A closer look at the comparisons does raise the question whether gains in the stock market, which also include the S&P's 2.1 percent increase in January, are coming at the end of the profit cycle. The fourth quarter's 10.4 percent growth in profits is in fact the lowest of the streak, while the 13.6 percent gain for stocks is the highest in 11 quarters. Are stocks rising at the wrong time?
Profits are strong but not accelerating. Though economic strength is solid, there's been plenty of soft data out of the housing and auto markets, and the ISM manufacturing report, widely watched in the bond market as a leading survey of economic activity, has been struggling for three months at break-even levels.
But job growth has been solid and consumer spending is arguably very strong. Consumers aren't interested in their savings, and home appreciation is a thing of the past right now. More and more the stock market may be where Americans turn.

The above graph shows when the love was at its height. The mountain on the left side of the graph, beginning in 1997, is five years of separation between stock growth and profit growth (profits here are total corporate profits posted in the national account). But this is a memory and a bad one at that. The news in the graph is on the right side, which in light green shows the current ascent of profit growth. The graph below more clearly illustrates the wild imbalance between perceptions and reality at the millennium, and it's also a reminder that many important stock indexes, including the S&P 500, have yet to match their Y2K records.

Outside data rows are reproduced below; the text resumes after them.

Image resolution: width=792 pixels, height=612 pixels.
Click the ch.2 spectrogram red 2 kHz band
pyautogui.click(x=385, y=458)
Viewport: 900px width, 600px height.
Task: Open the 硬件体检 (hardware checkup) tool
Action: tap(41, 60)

Day-to-day record closes for the Dow industrials, however marginal and tedious to report, do in fact reverberate with the public. Just yesterday a nice gentleman (school teacher actually) told me, "Stocks are at records!" New records for other indexes may spark further talk, but the regrettable example of the Nasdaq's monumental record (5,048 in March 2000 vs. Friday's 2,475 close) is certain to balance spirits.
Bottom line
Greater enthusiasm for stocks in prior quarters could certainly have been justified by profit growth. But the prospects for future profit growth, especially coming against harder and harder comparisons, may not justify rising rates of gain. Watch foreign investors who in recent years have not shown much interest in our stock market. A change of heart in this group could point to better acceleration for stocks (look for Treasury International Capital data at mid-month for the latest breakdown).